I finished setting up the guitar as a passive instrument, and it is much more usable for my style. I replaced the neck pickup with a Seymour Duncan Whole Lotta Humbucker, added a more traditional Gibson style twin-volume twin-tone setup, used push/pull phase switching for the bridge volume, wired the neck pickup through a parallel/split/series mini toggle, and added a normally closed momentary kill switch.
The neck pickup was installed "upside down" as a tribute to one of my absolute favorite guitarists, and likewise it is wired so that when you pull the volume knob OUT, it puts it "back into phase". Out of phase is the new norm
I sincerely doubt this guitar will ever have the stock preamp installed again, but that won't stop me from messing with it
I just added holes to the existing pickguard, so I ended up just putting electrical tape over where the slider switches were. Still looks bad, but better than them being wide open.
Also, changing to Sperzel tuners was a CRUCIAL improvement to this guitar! Of course, they make changing strings a breeze...but it is also much easier to get in tune, stays in tune, and you can instantly feel the difference in resonance through your fingers. Basswood body or not, this guitar sings!

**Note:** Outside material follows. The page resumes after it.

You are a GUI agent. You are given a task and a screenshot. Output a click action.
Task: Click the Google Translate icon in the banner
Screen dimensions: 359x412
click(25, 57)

No, I didn't bother to fill the screwholes from the old tuners. I will do that if I ever decide to reshape the neck.
Note: I made the custom truss rod cover out of a real Wolfsburg fender emblem. The Rabbit badge was the one that came on my '79 mk1
Another simple modification that I made was the re positioning of the upper strap button. Made the balance of the guitar much more comfortable, and it does not get in the way at all.